MenschenrechtsverteidigerInnen, die in China über Menschenrechtsverletzungen zu berichten versuchen oder Themen aufgreifen, die die Behörden als politisch brisant ansehen, oder die versuchen, andere von ihrer Sache zu überzeugen, drohen Menschenrechtsverletzungen. Viele werden nach politisch motivierten Verfahren als gewaltlose politische Gefangene inhaftiert. Auch werden immer mehr Personen unter Hausarrest gestellt, wobei die Polizei sie in aufdringlicher Weise überwacht und Wachen vor ihren Türen postiert.

Gao Zhisheng wurde im Dezember 2006 wegen "Anstiftung zur Subversion" zu drei Jahren Haft verurteilt, aber seine Strafe wurde fünf Jahre lang ausgesetzt. Außerdem entzog man ihm für ein Jahr seine politischen Rechte. Seit der Urteilsverkündung wird er ständig auf eine Weise observiert, die weit über die normale Praxis bei Verurteilten, deren Strafe ausgesetzt wurde, hinausgeht.

Die Behörden nahmen Gao Zhisheng am 22. August 2006 fest, erließen am 12. September Haftbefehl und verurteilten ihn am 22. Dezember in einem geheimen Verfahren.
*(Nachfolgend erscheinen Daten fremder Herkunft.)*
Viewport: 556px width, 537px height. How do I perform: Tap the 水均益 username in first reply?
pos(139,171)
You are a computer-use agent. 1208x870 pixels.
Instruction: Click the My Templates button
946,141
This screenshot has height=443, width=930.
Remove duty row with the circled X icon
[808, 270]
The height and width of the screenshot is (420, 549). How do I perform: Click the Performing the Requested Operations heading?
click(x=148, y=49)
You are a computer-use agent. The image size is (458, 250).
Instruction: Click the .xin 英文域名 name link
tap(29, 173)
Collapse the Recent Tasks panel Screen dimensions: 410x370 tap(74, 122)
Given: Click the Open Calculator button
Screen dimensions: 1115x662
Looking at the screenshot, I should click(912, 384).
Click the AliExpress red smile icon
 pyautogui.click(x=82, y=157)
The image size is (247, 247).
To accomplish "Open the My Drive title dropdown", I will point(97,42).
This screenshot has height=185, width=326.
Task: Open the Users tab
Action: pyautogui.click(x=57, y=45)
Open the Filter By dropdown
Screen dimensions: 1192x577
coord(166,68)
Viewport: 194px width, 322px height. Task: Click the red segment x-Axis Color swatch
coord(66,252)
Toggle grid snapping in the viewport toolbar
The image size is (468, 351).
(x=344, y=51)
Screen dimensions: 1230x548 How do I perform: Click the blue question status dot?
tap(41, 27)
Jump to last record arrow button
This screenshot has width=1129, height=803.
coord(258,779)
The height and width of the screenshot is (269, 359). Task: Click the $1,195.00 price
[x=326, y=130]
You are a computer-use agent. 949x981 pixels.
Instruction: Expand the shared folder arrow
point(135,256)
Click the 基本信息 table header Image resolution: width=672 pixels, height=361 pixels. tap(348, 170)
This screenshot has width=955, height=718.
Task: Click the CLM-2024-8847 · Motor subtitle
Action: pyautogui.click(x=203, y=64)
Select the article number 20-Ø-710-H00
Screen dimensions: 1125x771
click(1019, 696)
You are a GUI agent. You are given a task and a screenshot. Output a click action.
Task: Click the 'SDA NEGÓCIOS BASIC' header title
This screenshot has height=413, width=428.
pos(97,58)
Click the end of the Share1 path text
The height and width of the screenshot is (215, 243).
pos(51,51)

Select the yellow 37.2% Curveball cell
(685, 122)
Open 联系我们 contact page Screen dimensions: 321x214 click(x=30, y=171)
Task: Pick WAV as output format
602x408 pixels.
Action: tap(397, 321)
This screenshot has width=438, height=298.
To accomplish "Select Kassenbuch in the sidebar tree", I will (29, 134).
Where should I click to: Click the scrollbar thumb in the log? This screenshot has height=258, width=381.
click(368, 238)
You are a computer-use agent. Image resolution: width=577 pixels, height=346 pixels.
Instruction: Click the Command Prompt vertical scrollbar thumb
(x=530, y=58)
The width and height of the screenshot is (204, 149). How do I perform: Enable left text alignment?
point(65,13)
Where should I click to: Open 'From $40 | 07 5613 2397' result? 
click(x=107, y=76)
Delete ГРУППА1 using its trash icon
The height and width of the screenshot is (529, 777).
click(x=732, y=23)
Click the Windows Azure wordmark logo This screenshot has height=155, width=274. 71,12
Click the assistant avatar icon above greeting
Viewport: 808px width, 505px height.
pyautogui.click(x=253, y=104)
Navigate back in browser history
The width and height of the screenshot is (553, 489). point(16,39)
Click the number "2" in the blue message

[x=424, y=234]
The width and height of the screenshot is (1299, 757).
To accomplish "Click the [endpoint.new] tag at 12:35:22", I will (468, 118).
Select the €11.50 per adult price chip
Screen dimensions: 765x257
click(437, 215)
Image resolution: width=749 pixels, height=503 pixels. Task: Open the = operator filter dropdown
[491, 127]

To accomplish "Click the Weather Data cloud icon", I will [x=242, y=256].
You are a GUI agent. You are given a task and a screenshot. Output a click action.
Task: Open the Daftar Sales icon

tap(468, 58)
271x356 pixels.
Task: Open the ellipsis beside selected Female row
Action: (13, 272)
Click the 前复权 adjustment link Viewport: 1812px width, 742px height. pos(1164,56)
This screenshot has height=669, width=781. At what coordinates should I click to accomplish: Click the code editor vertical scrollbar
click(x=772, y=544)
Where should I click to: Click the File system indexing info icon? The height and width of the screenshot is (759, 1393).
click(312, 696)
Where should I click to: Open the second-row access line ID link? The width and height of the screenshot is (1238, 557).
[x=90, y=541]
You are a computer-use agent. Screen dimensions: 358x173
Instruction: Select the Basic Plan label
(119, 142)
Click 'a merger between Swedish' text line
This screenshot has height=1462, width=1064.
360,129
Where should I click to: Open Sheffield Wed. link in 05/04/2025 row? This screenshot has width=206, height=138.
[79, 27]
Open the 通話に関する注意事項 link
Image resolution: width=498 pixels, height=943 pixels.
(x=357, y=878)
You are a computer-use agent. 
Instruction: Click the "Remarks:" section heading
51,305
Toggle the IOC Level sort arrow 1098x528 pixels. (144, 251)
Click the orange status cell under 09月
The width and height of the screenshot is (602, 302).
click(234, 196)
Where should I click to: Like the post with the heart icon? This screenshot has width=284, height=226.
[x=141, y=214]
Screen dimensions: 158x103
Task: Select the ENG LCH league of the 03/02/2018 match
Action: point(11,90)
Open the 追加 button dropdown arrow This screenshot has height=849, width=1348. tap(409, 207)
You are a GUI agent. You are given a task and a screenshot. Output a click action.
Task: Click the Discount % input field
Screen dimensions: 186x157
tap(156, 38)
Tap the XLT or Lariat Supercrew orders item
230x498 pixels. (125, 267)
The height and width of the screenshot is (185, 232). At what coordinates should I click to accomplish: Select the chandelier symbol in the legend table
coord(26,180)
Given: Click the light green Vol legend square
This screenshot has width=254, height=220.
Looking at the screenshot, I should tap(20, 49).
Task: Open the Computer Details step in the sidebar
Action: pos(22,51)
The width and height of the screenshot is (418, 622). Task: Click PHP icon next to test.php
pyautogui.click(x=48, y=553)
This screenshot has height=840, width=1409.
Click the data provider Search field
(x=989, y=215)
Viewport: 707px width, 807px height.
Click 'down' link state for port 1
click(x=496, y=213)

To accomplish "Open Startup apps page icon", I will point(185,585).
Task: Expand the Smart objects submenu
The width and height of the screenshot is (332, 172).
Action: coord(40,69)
Der Grund für seine Festnahme war eine Hungerstreikkampagne, die er im Februar 2006 organisiert hatte, um größere Aufmerksamkeit auf die Verfolgung friedlicher AktivistInnen in China zu lenken.

Im April 2007 berichtete Gao Zhisheng öffentlich über die Folter und Misshandlungen, die er erlitten hatte, als er in der Haft auf sein Verfahren wartete. Dies führte zu einer Eskalation der Repression und Schikane gegen ihn und seine Familie.

Am 13. September 2007 veröffentlichte Gao Zhisheng einen Brief an den US-Kongress, in dem er auf die sich verschlechternde Menschenrechtslage in China aufmerksam machte. Neun Tage später kamen PolizistInnen in Zivil zu ihm nach Hause, um ihn zu verhaften. Sie zogen ihn aus und schlugen ihn bewusstlos. In den folgenden sechs Wochen illegaler Haft quälten die Sicherheitskräfte ihn immer wieder mit Schlägen sowie Elektroschocks an den Genitalien. Man hielt brennende Zigaretten stundenlang so nah vor seine Augen, dass er dadurch mehrere Tage lang teilerblindet war.